Specifically, the suit alleged that “by charging an asset-based fee which resulted in fees approaching $500 per plan member,” Nationwide “received excessive and unreasonable compensation for their services.” Additionally, in what it described as “an apparent attempt to hide the actual dollar amount of fees being paid by the AW Plan and the individual benefit plan investors,” the suit claims that the 2014 and 2015 Form 5500s show that no administrative or other fees were paid by the AW plan… to anyone. It goes on to claim that those reporting “failures” “…appear deliberately intended to conceal the amount of Defendants’ actual compensation for services provided to the Plan,” and that those errors “suggest that Defendants have also failed to comply with the disclosure requirements” of 408(b)2 – and that the “confusing and misleading information contained in Nationwide’s 408b-2 disclosures” kept AW and other, similarly situated plan sponsors from “determining the true costs of the Nationwide Retirement Flexible Plans Program to Plan participants.”

In considering the various motions in the case, Judge Sargus noted (Brown v. Nationwide Life Ins. Co., S.D. Ohio, No. 17-cv-558, 9/19/19) that in order to qualify as a class, it must be established that (1) the class is so numerous that joinder of all members is impractical, (2) there are questions of law or fact common to the class, (3) the claims/defenses of the representative parties are typical of the claims/defenses of the class, and (4) the parties will fairly and adequately protect the interests of the class.

This particular suit was seeking to certify two classes; one “all participant-directed individual 401(k) plans” with assets less than $10 million who engaged Nationwide for recordkeeping/administrative services through the Nationwide Retirement Flexible Advantage Retirement Plans Program that paid fess in excess of $64 per participant (a figure the original suit alleged was the median recordkeeping costs in 2015, citing a survey by NEPC – although the average plan size of the respondents to the NEPC survey was $1.1 billion and each plan had more than 12,000 participants), excluding employees of the plaintiffs’ law firms, and all sponsors of the aforementioned participant-directed 401(k) plans that participated in the Nationwide program noted above.

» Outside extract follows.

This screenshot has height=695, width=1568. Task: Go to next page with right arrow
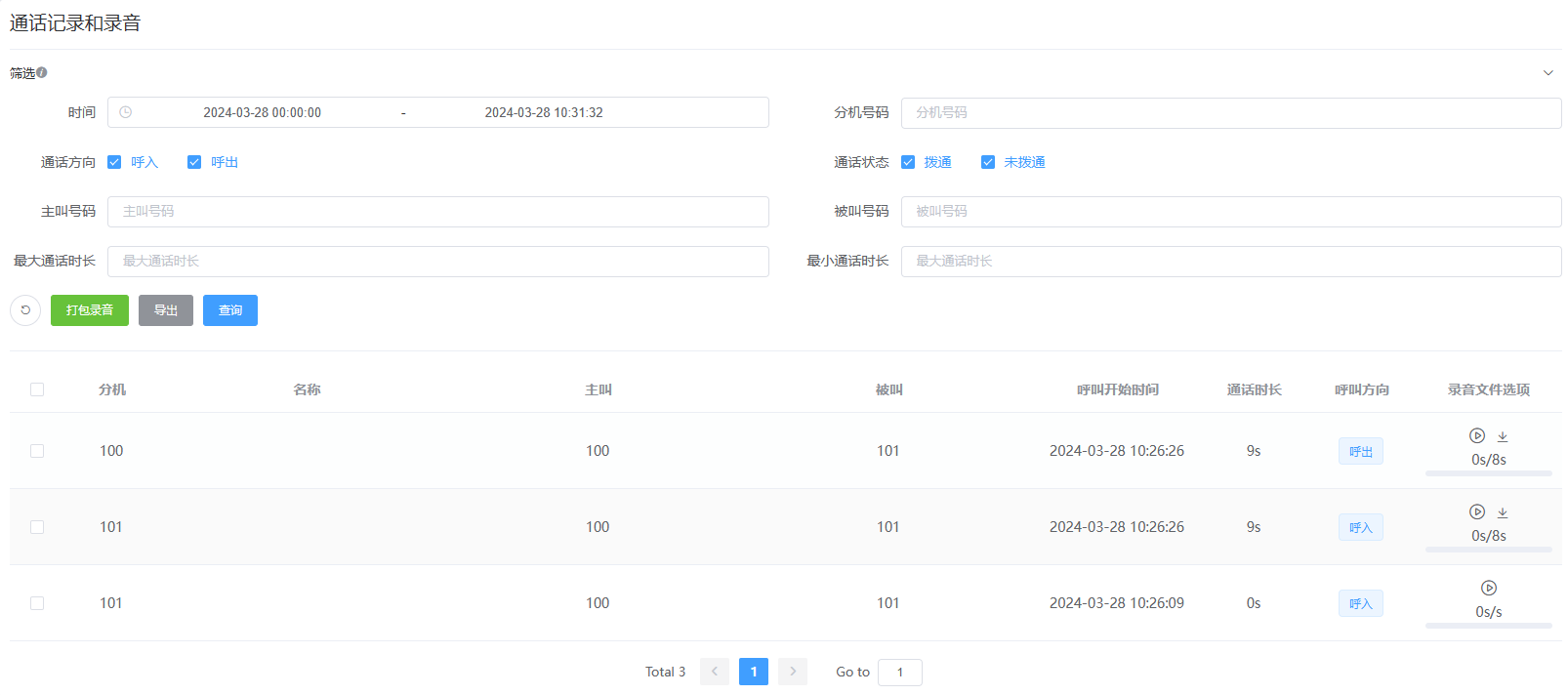point(792,672)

After a review of the motions from both parties, and the legal precedents for consideration, Judge Sargus cited what he called a “key distinction” noted by the Nationwide defendants, that the plan agreements “varied based on the information and services provided,” and that therefore “the Plaintiff’s alleged injury, i.e., excessive fees, is not traceable to a specific provision in a shared contract.” In fact, Judge Sargus noted, not only did the plaintiff present no evidence suggesting that Nationwide acted in concert in constructing those agreements, but rather that they admitted they had “absolutely no idea what steps the sponsors of the thousands of other plans took in the same vein.” This, Sargus wrote, meant that the potential class members “do not share a judicial link,” and thus not only did the plaintiff lack standing to sue each defendant, the certification of a class on that basis would be “improper,” and denied the motion.

Ditto the second claim. Sargus declined to certify a plaintiff class because only Brown can assert a cause of action against Nationwide and her own plan sponsor (Andrus) – and that “those putative plaintiff class members who did not utilize AW as a fiduciary lack standing to bring claims against AW.”